ŞÜKRET, KANAAT VE SABIRLA YAŞA

     Yüce ALLAH’a götüreceğimiz şey, aldığımız “TEŞEKKÜR”lerdir. Nasıl ki birinden bir teşekkür alınca seviniyoruz, hoşlanıyoruz veya herif bir teşekkür bile etmedi diye sızlanıyoruz, demek ki bize teşekkür niçin ediliyor, maddi ve manevi yapılan hoş, hoşa giden şeyler için. Hele bir düşünelim, evvela bizi insan olarak yoktan var eden ve bize dünyayı ve de dünya nimetlerini sayısız veren yüce Mevlâ bizden ne istiyor? Ne buyurdu? “Ben sizi, beni tanımanız ve bana ibadet etmeniz için yarattım” demedi mi? O hâlde, Kur’an’da “hiç mi şükretmezsiniz?” dediğine göre, yüce Rabbimize hiç durmadan hatta her nefes alıp verdiğimizde bile, “Ya İlahî, sana çok şükür” desek bile O’nun bize verdiklerinin karşılığını ödemek olanaksızdır.

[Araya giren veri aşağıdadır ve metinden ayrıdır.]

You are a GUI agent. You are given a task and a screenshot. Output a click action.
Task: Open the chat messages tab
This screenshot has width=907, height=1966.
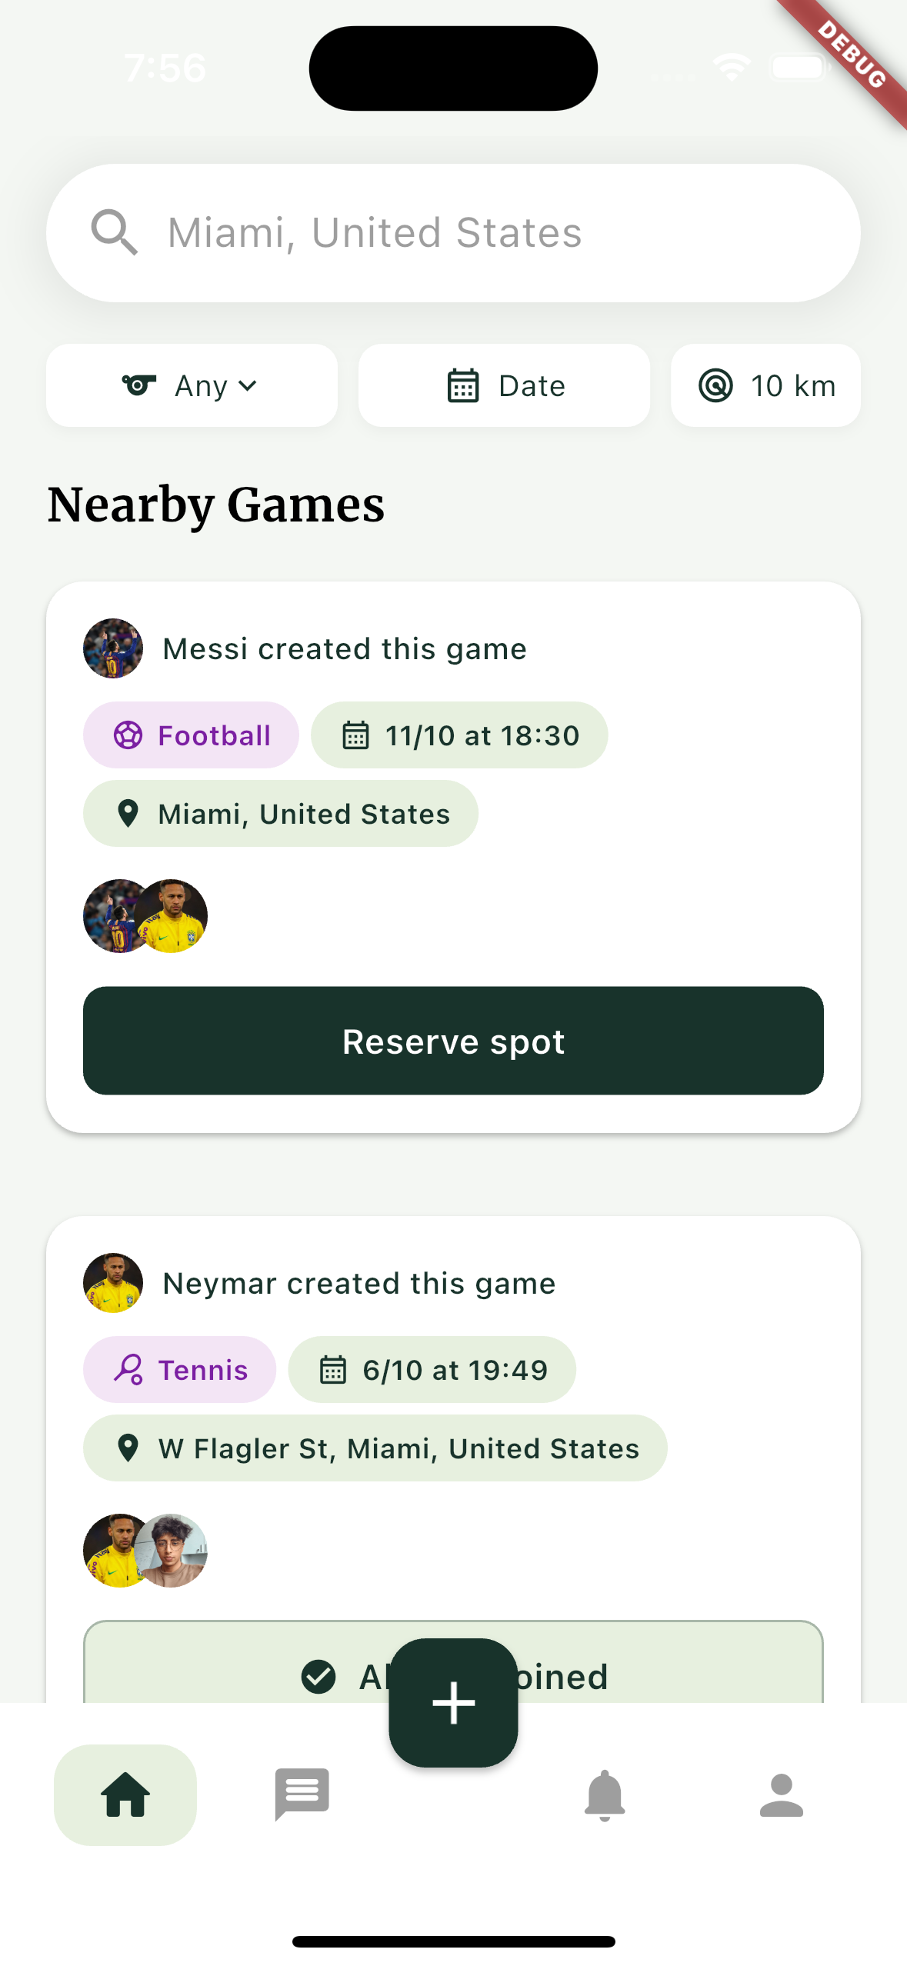302,1794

Ne var ki bir kez bile “çok şükür” demek, sen varsın, sen ALLAH’sın demenin ta kendisidir. Ben münkir değilim demektir, beni niçin yarattığını biliyorum demektir. Yüce ALLAH, “hiç bilenle bilmeyen bir olur mu?” dedi. Elbette ALLAH hiçbir şeyi karşılıksız koymaz, her adımda şükür bizi her felâketten korur. “Şükür sana” demekle yüce Rabbin, “Ben yanındayım, korkma” der. Hele bir düşün, bir kimse her zaman ALLAH ile birlikte olursa kim o kimseye en ufak bir zarar verebilir ki? Şükür etmenin getireceği nimetleri yazmaya kalksam ömrüm yetmez. Kısacası, yaşadığın müddetçe bu fani dünyada ALLAH’a verilecek tek şey şükürdür. Unutma ki bu sözcük, cennet-i alâ’da da geçerli olacak, ebedi hayatta dahi tüm cennettekiler, peygamberler, melekler ve insanlar daima, “Rabbimiz, sana çok şükürler” diyecekler. Ne büyük bir kaynak şu şükür sözcüğü, öyleyse şükrederek yaşa, yaşa ki aldığın ilaç sana şifa getirsin.